また、引用発明においては、「レバー(3)」に相当する「ロアノブボディ32」に一体成形された「突起32b」と、「ターミナルブロック(13)」に相当する「レバー31」に一体成形された「凹部31a」とが互いに係止するのに対して、本願補正発明においては、「レバー(3)」に一体成形された「係止部(3g)」と、「ターミナルブロック(13)」に一体成形された「弾性係止片(13b)」とが互いに係止するから、引用発明における「突起32b」と本願補正発明における「係止部(3g)」は、どちらも「係止手段」と言い換えることができ、引用発明における「凹部31a」と本願補正発明における「弾性係止片(13b)」は、どちらも「被係止手段」と言い換えることができる。

してみると、本願補正発明と引用発明とは、
「一端をケース内に揺動自在に配置し、他端を該ケースから突出させて配置したレバーと、該レバーの先端部分に設置したスイッチのノブと、該スイッチに電気的に接続するターミナルブロックと、を備えた車両用レバースイッチであって、前記レバーは、係止手段を一体形成し、前記ターミナルブロックは、被係止手段を一体形成すると共に、該被係止手段を前記係止手段に係止することで、前記レバーに固定され、前記ターミナルブロックに、前記固定ノブを固定すると共に前記ノブを支持した車両用レバースイッチ。
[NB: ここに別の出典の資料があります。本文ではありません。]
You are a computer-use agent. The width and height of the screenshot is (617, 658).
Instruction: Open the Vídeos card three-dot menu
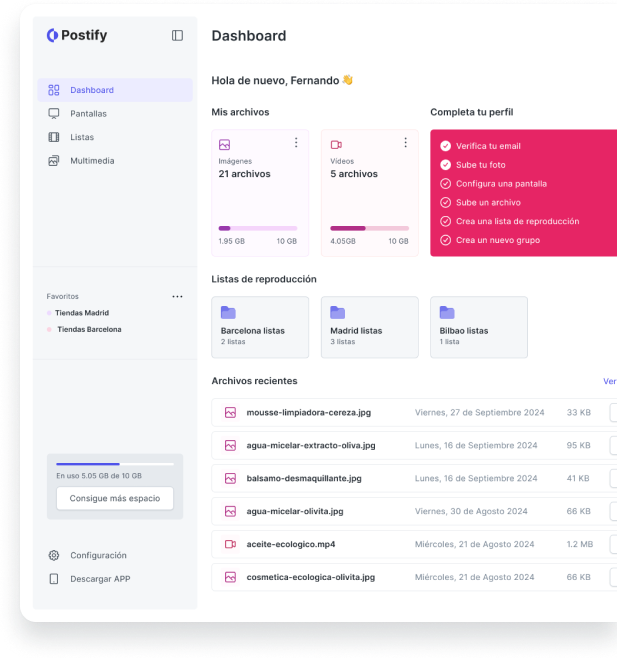pos(407,143)

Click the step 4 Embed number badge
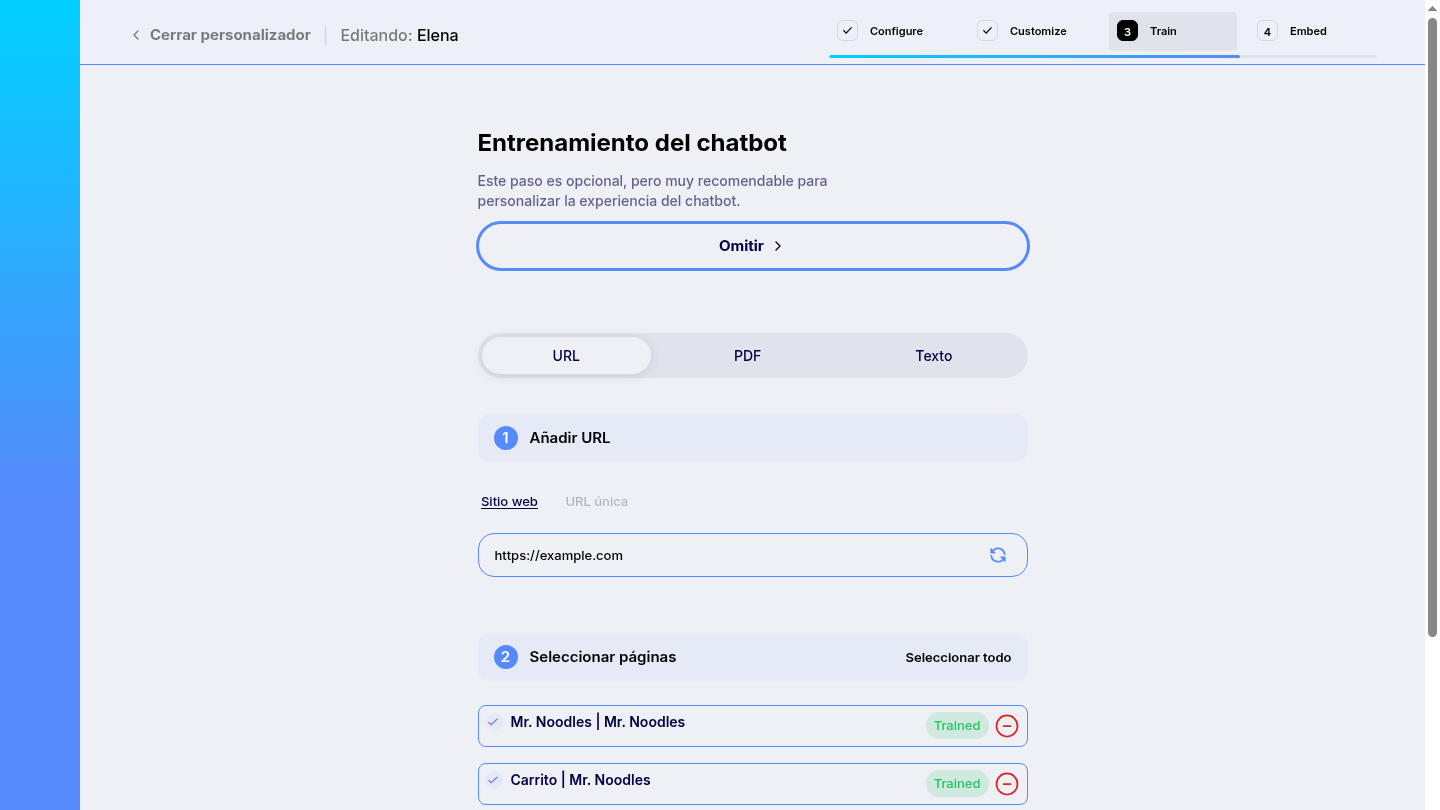click(1267, 31)
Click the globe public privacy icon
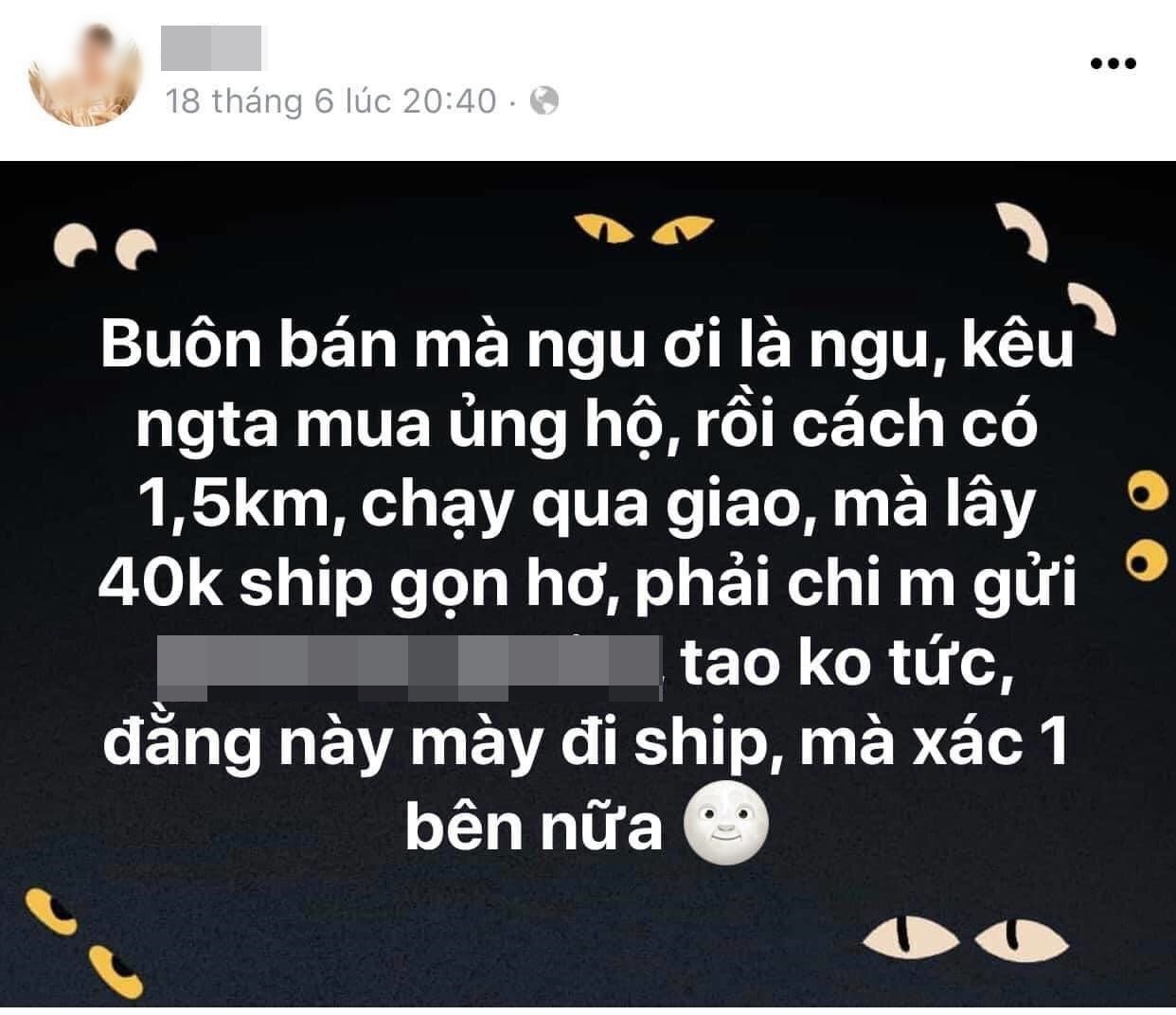1176x1015 pixels. (x=543, y=100)
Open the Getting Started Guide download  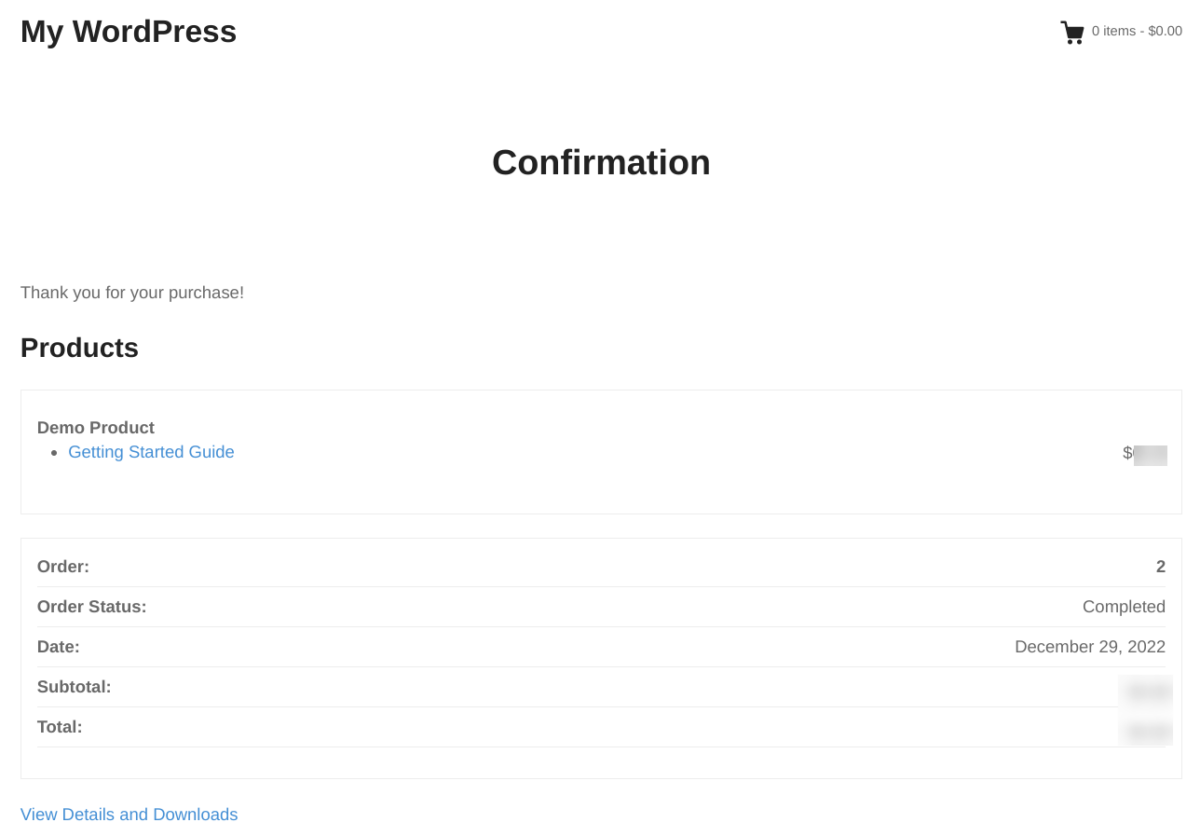pyautogui.click(x=151, y=452)

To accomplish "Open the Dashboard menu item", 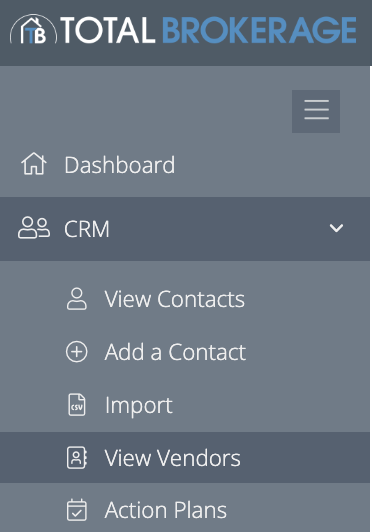I will point(185,165).
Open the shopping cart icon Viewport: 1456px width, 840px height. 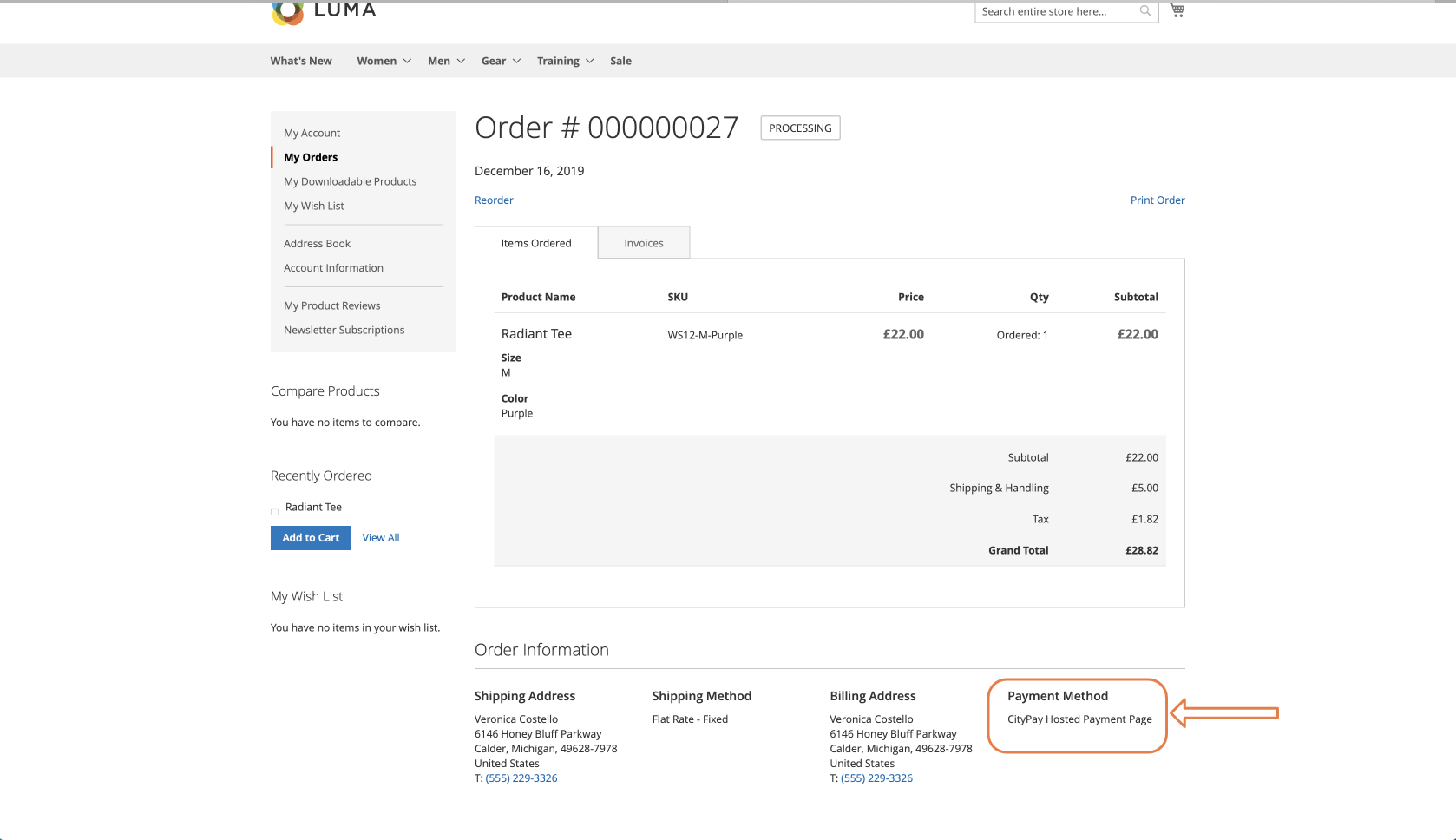1177,10
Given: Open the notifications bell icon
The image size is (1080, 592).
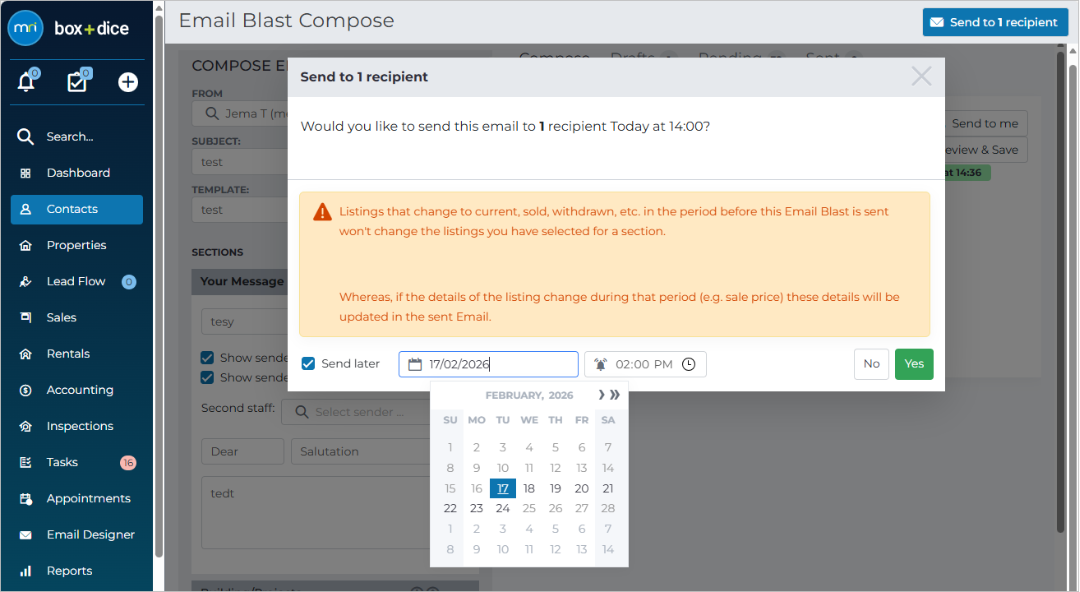Looking at the screenshot, I should [x=26, y=81].
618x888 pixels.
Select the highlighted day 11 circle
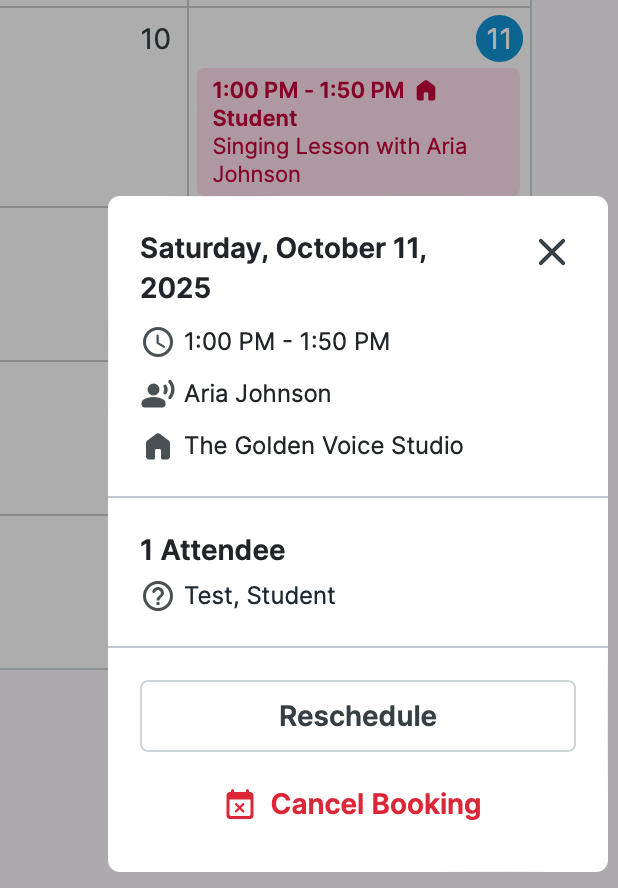[x=499, y=40]
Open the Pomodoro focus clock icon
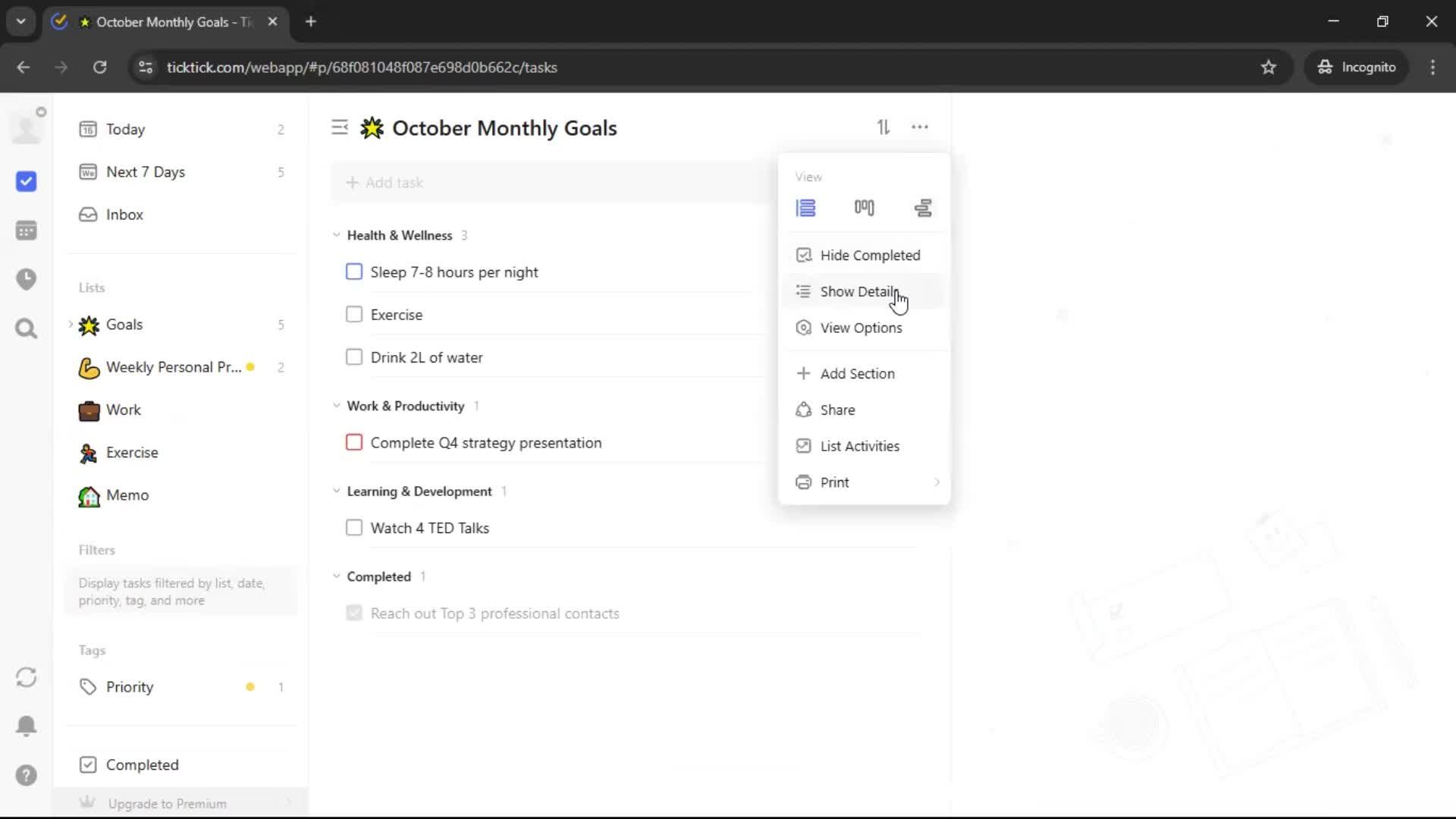Screen dimensions: 1456x819 (x=27, y=279)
」
の点で一致し、以下の点で相違する。
相違点1:本願補正発明においては、レバー(3)を固定ノブ(14)内に配置したのに対して、引用発明においては、ロアノブボディ32をミドルノブボディ35の後端側に配置した点、即ち、レバーを固定ノブの後端側に配置した点。
相違点2:本願補正発明においては、係止手段が「係止部(3g)」であり、被係止手段が「弾性係止片(13b)」であるのに対して、引用発明においては、係止手段が「突起32b」であり、被係止手段が「凹部31a」である点。

(4)判断
上記各相違点について検討する。
(a)相違点1について
レバーを固定ノブ内に配置した車両用レバースイッチは、本願明細書に従来技術を開示する文献として記載された実用新案登録第2566907号公報や実公昭59-25708号公報などにみられるように、従来周知であるから、引用発明に必要に応じて該周知技術を適用することは、当業者であれば容易に想到し得ることである。
したがって、相違点1に係る本願補正発明の構成は、当業者が容易に想到し得たものであるということができる。
(b)相違点2について
引用例の図1を参照すると、引用発明における「突起32b」は、弾性変形して「凹部31a」に係止するものと解されるから、引用発明における「突起32b」は、その機能からみると、本願補正発明における「弾性係止片(13b)」に相当するということができ、「凹部31a」は「係止部(3g)」に相当するということができる。
そうすると、上記相違点2は、本願補正発明においては、係止手段が「係止部」であり、被係止手段が「弾性係止片」であるのに対して、引用発明においては、逆に、係止手段が「弾性係止片」であり、被係止手段が「係止部」である点、と言い換えることができる。
しかしながら、一般に一方の部品を他方の部品に係止・固定するに当たり、そのいずれか一方に弾性係止片を設け、他方に係止部を設けることは、本願の出願前より広く採用されている技術であり、両部品のいずれに弾性係止片を設け、他方に係止部を設けるかは、当業者が両部品の配置関係等に応じて適宜選択し得る程度の事項にすぎないことである。
してみると、引用発明において、互いに係止する係止手段と被係止手段とを逆にするようなことは、当業者にとって単なる設計的事項にすぎないというべきである。
したがって、相違点2に係る本願補正発明の構成も、当業者が容易に想到し得たものであるということができる。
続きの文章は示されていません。